PIZARRO Y ORELLANA, Fernando. Varones ilustres del Nuevo Mundo.

Madrid, por Diego Diaz de la Carrera, 1639.


FIRST AND ONLY EDITION. Folio. pp. [36], 427, [1], 72, [32]. Roman letter, little Italic. Decorated initials and ornaments. Several lower edges untrimmed, light age yellowing, ll. First half lightly browned and foxed, decreasing and intermittent to end, couple of minor marginal paper flaws. A good wide margined copy in contemporary calf, double gilt ruled, rebacked, original gilt spine remounted, minor repair to corners and extremities. Bookplate of Thomas Philip (1781-1859), Earl of Grey, Wrest Park, to front pastedown, early ms price 6ll 10 to half title. In folding box.

The first and only edition, in English binding, of this glorification of the Spanish Conquest of the New World – a treasure trove of historical historic and sociocultural information, and an interesting piece of propaganda. ‘This work contains biographies of Columbus, Alonso de Ojeda, Cortez, the four Pizarros, Diego de Almagro, and Diego Garcia de Paredes, in which the treachery and brutality of the conquerors in the treatment of the Indians is palliated and defended’ (Sabin). Printed on poor quality paper the text is often oxidised, but not in this case.
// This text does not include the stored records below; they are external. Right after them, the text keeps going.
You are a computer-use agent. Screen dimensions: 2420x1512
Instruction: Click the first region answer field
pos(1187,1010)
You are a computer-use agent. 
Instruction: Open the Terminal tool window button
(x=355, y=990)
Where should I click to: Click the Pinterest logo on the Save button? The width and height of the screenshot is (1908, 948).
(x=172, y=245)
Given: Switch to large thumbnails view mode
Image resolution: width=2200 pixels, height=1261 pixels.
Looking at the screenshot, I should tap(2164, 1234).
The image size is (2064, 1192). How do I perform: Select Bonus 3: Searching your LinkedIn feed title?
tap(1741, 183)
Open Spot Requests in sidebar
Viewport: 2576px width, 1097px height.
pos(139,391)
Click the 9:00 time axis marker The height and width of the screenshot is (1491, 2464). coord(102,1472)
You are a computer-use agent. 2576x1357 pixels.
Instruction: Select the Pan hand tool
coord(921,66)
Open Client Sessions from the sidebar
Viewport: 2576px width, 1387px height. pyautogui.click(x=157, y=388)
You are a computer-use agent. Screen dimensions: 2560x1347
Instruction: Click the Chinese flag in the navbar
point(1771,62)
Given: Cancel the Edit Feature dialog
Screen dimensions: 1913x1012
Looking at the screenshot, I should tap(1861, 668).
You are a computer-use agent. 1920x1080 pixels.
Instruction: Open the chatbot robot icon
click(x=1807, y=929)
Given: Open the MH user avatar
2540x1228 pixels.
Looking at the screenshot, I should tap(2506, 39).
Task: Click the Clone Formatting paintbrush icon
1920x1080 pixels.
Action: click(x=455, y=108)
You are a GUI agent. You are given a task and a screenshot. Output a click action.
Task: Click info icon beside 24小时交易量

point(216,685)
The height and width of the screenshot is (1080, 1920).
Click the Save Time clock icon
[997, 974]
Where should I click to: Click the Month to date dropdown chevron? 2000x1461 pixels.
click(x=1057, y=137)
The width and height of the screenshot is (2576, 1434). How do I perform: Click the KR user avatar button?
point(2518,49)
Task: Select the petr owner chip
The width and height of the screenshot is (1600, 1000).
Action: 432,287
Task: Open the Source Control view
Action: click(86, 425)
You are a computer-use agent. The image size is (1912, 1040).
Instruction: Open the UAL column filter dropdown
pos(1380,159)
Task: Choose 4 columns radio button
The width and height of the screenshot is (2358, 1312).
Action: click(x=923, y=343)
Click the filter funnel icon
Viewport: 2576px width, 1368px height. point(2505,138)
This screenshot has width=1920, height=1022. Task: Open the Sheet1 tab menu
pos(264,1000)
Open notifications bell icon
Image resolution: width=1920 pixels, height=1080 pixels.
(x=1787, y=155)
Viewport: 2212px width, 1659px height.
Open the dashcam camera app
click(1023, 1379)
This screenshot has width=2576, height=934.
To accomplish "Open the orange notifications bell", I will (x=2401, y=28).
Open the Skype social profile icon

Fernando Pizarro y Orellana was professor of law at Salamanca and appointed minister of the Counsel of Castile by Philip IV. He claims here to be the grandson of the greatly celebrated conquistador Francisco Pizarro. In the appended ‘discurso legal’, he reminds the King of the grants promised by his predecessors to Pizarro’s ancestors, as a reward for the riches brought about by the conquest. After several prefaces, preambles, privileges and prefatory letters – all intended to give weight to what is to follow – the work opens with probably the longest (40pp.) biography of Columbus then printed. His discovery was seen as the start of a successful conquest ‘which was not only just, but had also been foreseen and prophesized’. It recounts how Columbus convinced Ferdinand and Isabella to fund his enterprise and his several voyages, with the addition of ‘observations’ by Pizarro himself, which include a variety of anecdotes such as the arrest of the Cacique Caonabo. There follows the biography of Captain Alonso de Ojeda and his travels in the Caribbean and the northern part of South America, including Trinidad, Tobago, Guyana and Venezuela. He was instrumental in the founding of the first city of the New World, which he called Fer-Isabelica. Other notable biographies are those of Fernando Cortéz, with an account of his meeting with Montezuma and Francisco Pizarro and his exploration of Peru. Scattered among the travelogues is copious information on the types of government and social hierarchy enforced by the Conquistadores and their exchanges with local communities. A most interesting work and probably the most comprehensive (albeit biased) encyclopaedia of New World explorations available at the time.

Thomas Philip (1781-1859), Earl of Grey, was the first president of the Institute of British Architects in London, founded in 1834. He was greatly interested in architecture, overseeing the remodelling of his London townhouse and of his seat at Wrest Park.

USTC 5032331; Wilkinson 53087; Palau 227687; Sabin 63109; Alden 639/93; JFB P288.